TEXTO FORNECIDO:
Páginas centrais do atlas, com quatro mapas políticos, sendo um deles da Península Ibérica, onde se incluem pequenos mapas dos arquipélagos da Madeira e das Canárias, e das áreas em torno das cidades de Lisboa e de Madrid. Nestas páginas centrais, são bem visíveis as marchas de ferrugem causadas pelos agrafos, entretanto retirados (pp. 16-17).

Na Ásia, as fronteiras entre a Índia e o Paquistão não estão ainda claramente traçadas, sendo ainda indefinido o estatuto de estados como Hiderabade e Caxemira. Não havia Tailândia, mas Sião. Não havia Vietname, nem Camboja nem Laos, mas sim Indochina Francesa. Nanquim (e não Pequim) era a capital da China (imagem abaixo).

Excerto do mapa político da China e do Japão, incluindo áreas circundantes. Vê-se parte da Birmânia (hoje Myanmar), do Sião (hoje Tailândia) e da Indochina Francesa (hoje, Vietname, Laos e Camboja). Na Coreia está assinalado o célebre Paralelo 38 que, antes da Guerra da Coreia (1950-1953), marcava o limite entre a Coreia do Norte e a Coreia do Sul (p. 25).

Registos em bruto
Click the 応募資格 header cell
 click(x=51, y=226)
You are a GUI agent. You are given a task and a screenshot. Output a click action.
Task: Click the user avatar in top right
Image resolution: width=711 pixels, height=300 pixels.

ENUNCIADO: Reescreva o trecho do texto sobre o atlas que vai de "Excerto do mapa" até "Sul (p. 25).", substituindo "Excerto" por "Fragmento". O material não tem qualquer relação com o texto.

RESPOSTA:
Fragmento do mapa político da China e do Japão, incluindo áreas circundantes. Vê-se parte da Birmânia (hoje Myanmar), do Sião (hoje Tailândia) e da Indochina Francesa (hoje, Vietname, Laos e Camboja). Na Coreia está assinalado o célebre Paralelo 38 que, antes da Guerra da Coreia (1950-1953), marcava o limite entre a Coreia do Norte e a Coreia do Sul (p. 25).